An important thing I had to learn as a journalism student - apart from asking questions, of course - was explaining relevance. After all the What, Where, When, Why, How, etc.. there would always be the "So What?" part. PD is certainly not different in that sense.
It seems that in International Relations (and public diplomacy, especially) it's easy to get bogged down in idealistic theories, come up with unrealistic models, and beautiful ideas on how things "should work". But then, simple realism, on its own, cannot explain seemingly irrational behavior, either. In a world where people are becoming mobile as never before (even if just on the Internet), where economic interdependence can bring down entire country blocks, and where the information flow is simply overwhelming, getting a chance to "shape the narrative" can, indeed, be crucial. It's interesting that new technologies have made what was traditionally a battle over history into a battle over the present. And apparently, with increasing globalization, a greater number of states and actors realize that they need to join the global "PD cacophony".
Here is another unfortunate fact about public diplomacy, the "Thomas theorem catch": a genuine belief that "situations defined as real become real in their consequences." (Alternatively, the "Lenin catch": "a lie told often enough becomes the truth." Pick one!) What many still seem to be missing in terms of public diplomacy is that the biggest issues it faces is the lack of credibility and attention (and not the lack of information or perspectives). After all, actions speak louder than words, and no matter the icing, it's easy to see the bad cake when it is cut. With the 24-hour news cycle and increasing scrutiny, the mere act of defining does not translate into reality anymore.
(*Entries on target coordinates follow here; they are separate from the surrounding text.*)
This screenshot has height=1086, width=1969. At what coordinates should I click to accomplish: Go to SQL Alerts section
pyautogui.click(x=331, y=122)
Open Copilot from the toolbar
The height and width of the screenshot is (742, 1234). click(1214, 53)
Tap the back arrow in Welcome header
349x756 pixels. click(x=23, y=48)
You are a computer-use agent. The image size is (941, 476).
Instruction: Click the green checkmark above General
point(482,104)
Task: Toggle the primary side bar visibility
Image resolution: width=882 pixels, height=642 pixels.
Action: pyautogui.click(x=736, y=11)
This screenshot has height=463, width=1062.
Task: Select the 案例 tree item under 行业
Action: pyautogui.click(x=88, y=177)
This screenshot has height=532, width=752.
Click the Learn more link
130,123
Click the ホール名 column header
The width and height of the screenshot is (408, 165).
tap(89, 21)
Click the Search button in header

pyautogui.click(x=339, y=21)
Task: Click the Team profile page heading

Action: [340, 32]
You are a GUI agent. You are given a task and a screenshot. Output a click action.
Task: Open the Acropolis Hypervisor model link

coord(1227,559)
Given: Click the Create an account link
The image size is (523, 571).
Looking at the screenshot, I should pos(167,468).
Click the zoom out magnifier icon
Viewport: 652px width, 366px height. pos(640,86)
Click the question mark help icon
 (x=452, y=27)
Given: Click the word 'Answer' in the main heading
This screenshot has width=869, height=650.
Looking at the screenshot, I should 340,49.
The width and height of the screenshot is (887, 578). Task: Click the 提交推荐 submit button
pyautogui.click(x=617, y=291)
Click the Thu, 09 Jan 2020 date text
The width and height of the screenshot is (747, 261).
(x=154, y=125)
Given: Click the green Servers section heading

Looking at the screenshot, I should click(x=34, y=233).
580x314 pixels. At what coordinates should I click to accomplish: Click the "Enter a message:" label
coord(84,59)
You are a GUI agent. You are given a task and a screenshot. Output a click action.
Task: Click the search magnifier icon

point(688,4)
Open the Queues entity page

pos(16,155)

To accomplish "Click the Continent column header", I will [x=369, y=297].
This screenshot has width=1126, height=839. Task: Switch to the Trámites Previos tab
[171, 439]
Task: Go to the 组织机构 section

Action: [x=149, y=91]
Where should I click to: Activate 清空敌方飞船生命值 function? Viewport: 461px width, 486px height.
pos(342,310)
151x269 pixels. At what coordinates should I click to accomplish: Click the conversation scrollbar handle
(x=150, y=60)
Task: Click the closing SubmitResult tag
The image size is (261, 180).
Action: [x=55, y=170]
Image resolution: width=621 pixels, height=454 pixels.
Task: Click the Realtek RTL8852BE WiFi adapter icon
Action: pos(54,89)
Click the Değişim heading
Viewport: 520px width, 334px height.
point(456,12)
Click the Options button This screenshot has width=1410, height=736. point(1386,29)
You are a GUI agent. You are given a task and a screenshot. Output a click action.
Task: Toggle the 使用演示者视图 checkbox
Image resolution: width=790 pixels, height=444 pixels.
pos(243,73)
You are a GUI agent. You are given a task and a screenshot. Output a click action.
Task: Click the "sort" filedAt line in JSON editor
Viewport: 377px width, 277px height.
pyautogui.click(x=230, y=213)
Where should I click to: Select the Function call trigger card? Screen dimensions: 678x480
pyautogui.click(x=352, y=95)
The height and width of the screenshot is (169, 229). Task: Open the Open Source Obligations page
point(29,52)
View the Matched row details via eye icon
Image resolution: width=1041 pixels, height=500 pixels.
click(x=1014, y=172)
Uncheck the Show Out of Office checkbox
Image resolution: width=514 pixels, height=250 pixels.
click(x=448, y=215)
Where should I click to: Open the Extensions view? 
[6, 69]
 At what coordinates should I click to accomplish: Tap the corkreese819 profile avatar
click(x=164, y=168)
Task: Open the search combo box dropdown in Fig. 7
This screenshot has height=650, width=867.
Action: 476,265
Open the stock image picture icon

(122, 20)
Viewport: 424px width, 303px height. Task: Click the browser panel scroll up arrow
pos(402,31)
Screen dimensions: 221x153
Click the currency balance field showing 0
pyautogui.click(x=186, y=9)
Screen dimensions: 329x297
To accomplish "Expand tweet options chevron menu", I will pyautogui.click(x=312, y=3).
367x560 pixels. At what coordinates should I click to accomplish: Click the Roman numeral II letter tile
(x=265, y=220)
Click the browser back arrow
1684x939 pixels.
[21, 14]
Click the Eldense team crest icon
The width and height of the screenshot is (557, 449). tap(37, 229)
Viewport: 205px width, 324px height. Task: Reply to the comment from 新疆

Public diplomacy, if carried out and/or coordinated properly, can indeed provide the space where dialogue takes place not just between governments, but also between people (and yes, I still to cling to the idea that all problems stem, at their root, from miscommunication of one sort or another). A good public diplomacy requires an "in awareness" approach (to quote Zaharna) that is culturally sensitive and cognizant. It also needs to accept the idea of mutuality and the absolute need for a reciprocal "communication flow"; otherwise, it might, indeed, border propaganda. Understanding each other in the international sphere, promoting openness, cooperation, and a truly reciprocal engagement can only benefit all of the sides involved, and help to genuinely accept that everything is relative. Perspective matters more than the image, and it is only through cooperation that these two can effectively converge (of course, the alternative is direct control through coercion, but I'm assuming we live in a benign world).
Am I drifting away from reality, again? After all, nothing is what it seems. And yet, that matters.